Già “Seoulight”, l'esordio pubblicato cinque anni addietro, chiariva quale fosse la distanza che separa la musica di Neon Bunny da quanto invece caratterizzava (e tuttora caratterizza in larga misura) i piani alti delle classifiche coreane. Nessuna strizzata d'occhio a motivetti accattivanti, nessun riferimento a dubstep, hip-hop e dancehall: l'ispirazione della musicista si esplicitava in un pop sì elettronico, ma che al ritmo e al ritornello a presa rapida preferiva piuttosto incentrarsi su una scrittura più sfuggente e sull'immaginario evocato, in una sorta di piccola sinfonia metropolitana che, per quanto ancora un po' ingenua nella composizione, dava un ottimo assaggio del talento e del forte carattere dell'autrice. Flash-forward al 2016, e in una scena electro-pop indipendente che ha trovato straordinario slancio, “Stay Gold” ne diventa in qualche modo il manifesto, la punta di diamante, con Im a presentarsi affinata sotto ogni aspetto, come se in fondo le sue prime prove fossero state solo bozzetti preparativi. Fedeli al concept urbano dell'esordio, le nove tracce del nuovo lavoro ne accentuano gli aspetti più sensuali e romantici, inquadrando Seul in un gioco di prospettive che dà a suo modo risalto alla straordinaria vitalità e al dinamismo della metropoli asiatica. In effetti, un simile ritratto della capitale coreana è più unico che raro.
Per quanto invariato possa rimanere il nucleo espressivo di Neon Bunny, le declinazioni che assume si fanno carico dell'enorme balzo di qualità compiuto dall'artista, in qualsiasi aspetto si decida di prendere in considerazione. In particolare, è la composizione a presentare i maggiori segni di affinamento: per quanto i brani di Im siano ancora caratterizzati da ampia linearità e progressioni semplici, a renderli più sfaccettati e intriganti sono l'acuita tridimensionalità delle architetture sonore (ben oltre la grezza ripetitività dei moduli di “Seoulight”), ma soprattutto la pluralità dei riferimenti stilistici, crocevia in cui far incontrare e scontrare richiami synth-pop, ambientazioni chillout, accenni electro-dream e anche un disinvolto penchant per l'attuale calderone urban, in molte delle sue sfaccettature. In questo senso la scrittura dell'autrice, già comunque dotata di un notevole fiuto melodico, si esalta, palesa la sua totale malleabilità, una versatilità che sa quindi come mantenere il proprio carattere al variare d'abito.
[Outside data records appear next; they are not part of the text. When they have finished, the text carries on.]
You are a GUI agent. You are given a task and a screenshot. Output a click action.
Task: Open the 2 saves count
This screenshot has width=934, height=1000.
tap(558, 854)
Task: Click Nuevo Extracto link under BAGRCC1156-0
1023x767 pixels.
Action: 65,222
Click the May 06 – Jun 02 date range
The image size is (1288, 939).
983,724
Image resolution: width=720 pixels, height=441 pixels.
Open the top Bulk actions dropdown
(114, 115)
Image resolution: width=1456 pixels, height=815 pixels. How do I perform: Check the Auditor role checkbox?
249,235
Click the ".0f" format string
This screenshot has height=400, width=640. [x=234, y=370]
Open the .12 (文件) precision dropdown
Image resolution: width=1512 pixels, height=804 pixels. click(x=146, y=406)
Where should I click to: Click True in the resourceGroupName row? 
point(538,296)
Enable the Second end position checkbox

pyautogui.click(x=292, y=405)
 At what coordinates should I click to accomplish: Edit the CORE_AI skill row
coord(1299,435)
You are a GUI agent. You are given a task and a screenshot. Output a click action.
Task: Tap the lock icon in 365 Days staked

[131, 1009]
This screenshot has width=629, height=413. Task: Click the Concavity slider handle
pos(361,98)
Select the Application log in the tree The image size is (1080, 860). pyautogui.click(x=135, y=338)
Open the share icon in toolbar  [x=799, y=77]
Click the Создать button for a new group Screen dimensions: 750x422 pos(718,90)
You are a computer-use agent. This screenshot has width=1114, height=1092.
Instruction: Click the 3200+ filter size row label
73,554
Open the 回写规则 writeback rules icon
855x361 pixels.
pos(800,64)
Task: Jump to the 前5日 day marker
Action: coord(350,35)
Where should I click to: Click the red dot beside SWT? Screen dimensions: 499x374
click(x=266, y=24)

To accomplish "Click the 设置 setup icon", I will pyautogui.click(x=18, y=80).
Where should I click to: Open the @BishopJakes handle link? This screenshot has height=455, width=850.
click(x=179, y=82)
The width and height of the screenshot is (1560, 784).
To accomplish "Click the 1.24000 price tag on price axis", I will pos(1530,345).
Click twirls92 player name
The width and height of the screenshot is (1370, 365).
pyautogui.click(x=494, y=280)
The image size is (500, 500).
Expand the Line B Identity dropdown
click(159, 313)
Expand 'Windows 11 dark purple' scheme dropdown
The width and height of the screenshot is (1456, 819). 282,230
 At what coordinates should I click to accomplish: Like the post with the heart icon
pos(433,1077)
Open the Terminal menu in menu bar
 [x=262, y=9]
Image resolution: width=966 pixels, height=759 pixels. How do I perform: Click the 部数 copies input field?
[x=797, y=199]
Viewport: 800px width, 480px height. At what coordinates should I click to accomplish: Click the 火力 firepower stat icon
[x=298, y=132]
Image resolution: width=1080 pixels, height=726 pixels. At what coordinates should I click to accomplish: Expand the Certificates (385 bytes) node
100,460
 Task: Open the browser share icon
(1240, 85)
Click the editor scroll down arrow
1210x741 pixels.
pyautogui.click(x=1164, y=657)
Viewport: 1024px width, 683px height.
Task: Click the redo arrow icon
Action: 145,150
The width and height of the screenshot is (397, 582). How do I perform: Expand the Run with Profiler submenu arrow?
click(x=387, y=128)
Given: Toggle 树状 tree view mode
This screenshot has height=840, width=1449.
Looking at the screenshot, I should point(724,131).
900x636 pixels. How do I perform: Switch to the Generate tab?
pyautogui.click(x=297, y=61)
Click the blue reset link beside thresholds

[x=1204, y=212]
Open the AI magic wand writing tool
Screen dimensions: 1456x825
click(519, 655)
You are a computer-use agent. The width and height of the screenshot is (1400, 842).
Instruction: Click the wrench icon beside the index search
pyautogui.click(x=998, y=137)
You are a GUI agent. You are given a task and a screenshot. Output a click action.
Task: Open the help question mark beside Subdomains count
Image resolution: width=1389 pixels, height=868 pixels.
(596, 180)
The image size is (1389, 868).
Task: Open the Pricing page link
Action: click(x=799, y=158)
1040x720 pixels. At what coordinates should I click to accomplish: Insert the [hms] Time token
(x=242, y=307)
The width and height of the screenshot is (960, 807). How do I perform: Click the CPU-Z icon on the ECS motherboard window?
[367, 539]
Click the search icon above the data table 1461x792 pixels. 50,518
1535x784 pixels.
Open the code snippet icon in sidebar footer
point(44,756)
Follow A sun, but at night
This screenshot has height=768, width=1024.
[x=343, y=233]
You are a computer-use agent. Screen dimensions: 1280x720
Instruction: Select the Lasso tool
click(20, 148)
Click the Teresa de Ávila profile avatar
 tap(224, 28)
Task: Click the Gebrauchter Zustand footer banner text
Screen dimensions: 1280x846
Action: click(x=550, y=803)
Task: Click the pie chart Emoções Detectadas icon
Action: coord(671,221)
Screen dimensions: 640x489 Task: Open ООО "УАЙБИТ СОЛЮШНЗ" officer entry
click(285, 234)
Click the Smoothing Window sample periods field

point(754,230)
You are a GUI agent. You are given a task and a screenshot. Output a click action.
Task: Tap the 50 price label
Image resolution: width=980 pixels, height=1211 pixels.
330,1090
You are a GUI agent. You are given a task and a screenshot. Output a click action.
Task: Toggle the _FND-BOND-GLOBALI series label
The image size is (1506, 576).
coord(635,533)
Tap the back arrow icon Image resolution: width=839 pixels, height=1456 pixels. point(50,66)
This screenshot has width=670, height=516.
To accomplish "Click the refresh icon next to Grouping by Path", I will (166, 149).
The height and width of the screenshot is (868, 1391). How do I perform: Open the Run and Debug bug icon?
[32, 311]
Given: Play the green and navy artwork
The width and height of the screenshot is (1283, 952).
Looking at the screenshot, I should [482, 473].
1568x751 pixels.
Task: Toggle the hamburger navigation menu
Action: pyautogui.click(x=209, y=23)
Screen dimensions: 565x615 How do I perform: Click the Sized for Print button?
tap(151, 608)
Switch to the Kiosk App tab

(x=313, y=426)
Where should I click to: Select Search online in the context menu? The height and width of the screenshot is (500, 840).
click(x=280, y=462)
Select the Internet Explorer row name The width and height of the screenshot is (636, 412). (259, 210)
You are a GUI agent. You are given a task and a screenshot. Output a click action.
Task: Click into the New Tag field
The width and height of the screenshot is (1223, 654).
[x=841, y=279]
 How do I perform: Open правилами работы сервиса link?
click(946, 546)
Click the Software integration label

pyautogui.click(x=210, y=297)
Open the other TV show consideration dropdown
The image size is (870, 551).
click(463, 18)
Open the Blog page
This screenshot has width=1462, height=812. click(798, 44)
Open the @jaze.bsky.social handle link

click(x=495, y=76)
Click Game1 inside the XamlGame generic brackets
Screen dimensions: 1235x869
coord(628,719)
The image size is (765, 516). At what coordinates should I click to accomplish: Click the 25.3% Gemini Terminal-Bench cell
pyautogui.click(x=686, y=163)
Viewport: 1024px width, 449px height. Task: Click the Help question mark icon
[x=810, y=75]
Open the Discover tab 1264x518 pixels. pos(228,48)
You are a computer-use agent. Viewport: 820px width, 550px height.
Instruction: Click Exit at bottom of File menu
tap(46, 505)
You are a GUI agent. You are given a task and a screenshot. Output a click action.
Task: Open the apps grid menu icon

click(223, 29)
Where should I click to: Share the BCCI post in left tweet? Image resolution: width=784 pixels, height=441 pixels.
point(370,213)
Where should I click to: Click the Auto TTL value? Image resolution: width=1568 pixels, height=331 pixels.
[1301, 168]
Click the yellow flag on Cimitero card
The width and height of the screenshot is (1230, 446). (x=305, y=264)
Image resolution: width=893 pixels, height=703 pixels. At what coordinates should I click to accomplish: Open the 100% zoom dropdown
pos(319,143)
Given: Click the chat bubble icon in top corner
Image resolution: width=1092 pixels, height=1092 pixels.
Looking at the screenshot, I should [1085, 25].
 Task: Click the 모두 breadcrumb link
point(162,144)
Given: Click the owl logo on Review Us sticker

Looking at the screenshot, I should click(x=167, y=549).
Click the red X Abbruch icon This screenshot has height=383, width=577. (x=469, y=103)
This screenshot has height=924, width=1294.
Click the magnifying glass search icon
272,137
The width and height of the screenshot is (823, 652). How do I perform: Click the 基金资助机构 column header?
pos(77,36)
In effetti, anche quando contempla l'utilizzo di un'elettronica più massiccia ed esplosiva, come quella a supporto di “It's You”, il tiro melodico non cede mai alle esigenze dei bpm o all'eventuale massimalismo del beat, piuttosto opera se possibile di contrasto, rivendicando tutta la sua personalità, il suo tocco gentile e cadenzato, perfetta impalcatura per eleganti notturni e dolci ballate urbane.
Estrema riconoscibilità insomma: che si tratti di lievi battiti hip-hop impreziositi da lievi accenni folktronici ed eterei contrappunti sintetici (come in “Romance In Seoul”, per la distribuzione della quale in Occidente si è spesa la Cascine l'anno scorso), oppure di downtempo anni 90 mascherato sotto forma di delicato lento electro (“Forest Of Skyscrapers”, il suo vertice melodico assoluto), in “Stay Gold” la scrittura evolve per leggere sfumature, non sfugge mai da un paradigma che gioca di impressioni e suggestioni, pur mantenendo intatto il rigore pop. Ed è anche qui che si registra lo scarto rispetto ai tanti colleghi, più o meno validi e di buone speranze, del panorama electro coreano (su tutti, Aseul e Flash Flood Darlings): nel muoversi sul strettissimo crinale che separa evanescenza da consistenza (come nella minimale romanza dream-pop “Ai”, che sa impiegare i topoi del genere senza cadere nella narcolessia), nel poter ambire a costruire con profitto brani in minore ma dal robusto taglio urban-dance (“All I Want Is You”), Im si propone come il nome ammiraglio di una scena che ormai sta scalpitando per far sentire la sua, e che l'esclusione dai giri (e dai budget) che contano non ha minimamente limitato nelle possibilità.
Tutt'altro che crisi da secondo album: scrollandosi di dosso le aspettative e la smania da hype, prendendosi tutto il tempo necessario a produrre un lavoro di valore, Neon Bunny esemplifica ancora una volta come, oltre la sempre più triste serialità del mainstream sudcoreano, si celi un universo di personaggi e realtà in pieno fermento, a cui manca soltanto un pizzico di visibilità in più. Talento e capacità non mancano proprio.